Immobilization of β-galactosidase onto Sepharose and stabilization in room temperature ionic liquids

The hydrolysis of o-nitrophenyl-β-d-galactopyranoside (ONPG) by β-galactosidase immobilized on Sepharose CL-4B® was investigated in five different ionic liquids (ILs), 1-butyl-3-methylimidazolium X−; [X = CF3SO3−, BF4−, PF6−, CH3SO4−and N(CN)2−]. Michaelis-Menten kinetic studies were conducted in phosphate buffer and in the five ionic liquids. For the immobilized enzyme in the ILs, the Km values were lower (0.36-1.2 mmol ONPG) while the Vmax values were higher (0.04-0.008 min− 1) compared to those in aqueous phosphate buffer suggesting a marked increase in the efficiency of the immobilized enzyme in the ionic liquid.

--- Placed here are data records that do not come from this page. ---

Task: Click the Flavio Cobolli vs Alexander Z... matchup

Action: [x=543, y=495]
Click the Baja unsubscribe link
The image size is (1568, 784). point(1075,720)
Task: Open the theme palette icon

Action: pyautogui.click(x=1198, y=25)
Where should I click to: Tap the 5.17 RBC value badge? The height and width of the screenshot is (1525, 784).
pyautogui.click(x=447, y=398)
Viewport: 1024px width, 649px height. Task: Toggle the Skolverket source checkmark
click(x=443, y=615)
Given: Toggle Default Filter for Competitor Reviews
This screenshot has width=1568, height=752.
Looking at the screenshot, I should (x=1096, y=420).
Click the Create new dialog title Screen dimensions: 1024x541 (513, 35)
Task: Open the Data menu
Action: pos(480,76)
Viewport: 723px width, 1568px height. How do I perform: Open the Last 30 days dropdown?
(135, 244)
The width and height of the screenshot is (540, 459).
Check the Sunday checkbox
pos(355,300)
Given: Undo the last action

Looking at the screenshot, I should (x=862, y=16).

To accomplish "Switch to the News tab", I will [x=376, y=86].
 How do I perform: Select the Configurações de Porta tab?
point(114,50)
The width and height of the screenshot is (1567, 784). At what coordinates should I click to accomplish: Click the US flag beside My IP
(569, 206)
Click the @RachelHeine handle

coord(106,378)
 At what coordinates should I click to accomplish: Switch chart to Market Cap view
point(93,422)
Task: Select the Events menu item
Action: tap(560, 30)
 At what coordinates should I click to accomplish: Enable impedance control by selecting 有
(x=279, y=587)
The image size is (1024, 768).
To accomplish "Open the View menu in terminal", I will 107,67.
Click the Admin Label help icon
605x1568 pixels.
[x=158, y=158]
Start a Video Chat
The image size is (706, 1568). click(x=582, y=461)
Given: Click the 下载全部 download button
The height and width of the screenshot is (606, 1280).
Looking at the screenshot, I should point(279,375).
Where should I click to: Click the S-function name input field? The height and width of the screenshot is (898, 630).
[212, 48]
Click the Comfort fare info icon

For the free enzyme in the ionic liquids, the Km values, in general, were larger (0.45-4.96 mmol ONPG) than those of the immobilized enzyme in the ionic liquid. A postulated mechanism for the hydrolysis is suggested, involving interception of the intermediate oxonium ion species by the counter ion of the ionic liquid, thereby enabling the hydrolysis to occur at a faster rate.